The True Character of Risk: To Create an Effective Risk Culture, Organizations Need to Focus Less on Identifying Risk and More on the Human Factors That Influence the Perception of Risk Management

Magazine article Risk Management

The True Character of Risk: To Create an Effective Risk Culture, Organizations Need to Focus Less on Identifying Risk and More on the Human Factors That Influence the Perception of Risk Management

Article excerpt

IT IS NOW TAKEN FOR GRANTED THAT the 2007-2008 financial crisis suggested an urgent need for improved risk management processes, both in the financial sector and more broadly. But of course risk management was a deeply entrenched, highly institutionalized function long before the crisis. In a 2006 survey of business leaders, Deloitte Consulting found that the vast majority of firms had a chief risk officer and enterprise risk management processes. Most of these companies proclaimed themselves either very or extremely confident in their risk procedures. In the years before the crisis, risk management had also become a highly quantified and probabilistic discipline, incorporating metrics like value at risk to offer detailed projections of the exact probability, to a very narrow range of confidence, of some damaging event.

Partly as a result, by 1007, many financial firms had great faith in their ability to manage risk. "A belief had arisen during the late 1990s that bankers had so improved their risk-management and loss-prediction techniques that regulators could rely on them and their financial models to develop capital standards," wrote Gretchen Morgenson and Joshua Rosner in their 2011 book Reckless Endangerment: How Outsized Ambition, Greed and Corruption Led to Economic Armageddon. Reserves could be cut, leverage grown and potentially dangerous financial instruments developed, all because procedural risk management could be relied upon to sound the necessary warnings.

Of course, many of these same companies would soon lead the global economy off a cliff--in significant measure due to the failure of their risk management processes. In response, companies reviewed their risk approaches, added sophisticated new models, and cried to shore up the systems that had just been shown to have serious gaps. They thought, understandably, that it was the processes and models that had failed, and that effective risk management was all about identifying the right risks--mostly external--and assigning them the proper values. This could be called the computational theory of risk. Its basic assumption is that accurate estimates of quantifiable risks will provide senior leaders the information they need to make strategic choices.
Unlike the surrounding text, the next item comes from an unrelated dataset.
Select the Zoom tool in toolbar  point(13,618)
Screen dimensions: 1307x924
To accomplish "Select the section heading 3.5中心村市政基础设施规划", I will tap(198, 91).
But the experience of firms in the 2007-2008 crisis suggests that a different theory might better capture the true source of risk management failures. There is abundant evidence that the fundamental problem in comprehending risk before the crisis was not in processes or models. Risk can be categorized and (partly) measured by such things in ways that help inform senior leader judgment. But risk failures are mostly attributable to human factors--things like overconfidence, personalities, group dynamics, organizational culture and discounting outcomes--that are largely immune to process. In dealing with risk, human factors will defeat procedures every time.

This is the perceptual theory of risk management. The critical foundation for managing risk, this theory suggests, is careful attention to factors influencing the perception of risk by organizations and senior leaders. It is now well established that bias and cognitive dynamics affect the behavior of organizations, but the overwhelming tendency is still to view risk as something objective that can be calculated and precisely mitigated. Yet if the resulting efforts ignore the human factors involved, they will accomplish nothing. The solution, to the limited degree one is available, is to organize the habits, mindsets and decision-making styles of organizations to help mitigate human and organizational factors, not environmental or technical ones. Risk identification can be a procedural and technical endeavor, but truly managing risk and preventing failures is primarily an institutional, cultural and human task.

SOURCES OF RISK FAILURE

In the late 1990s, one of the most-admired companies in the United States established a sophisticated risk management unit that soon garnered notice as a best practice for the industry. …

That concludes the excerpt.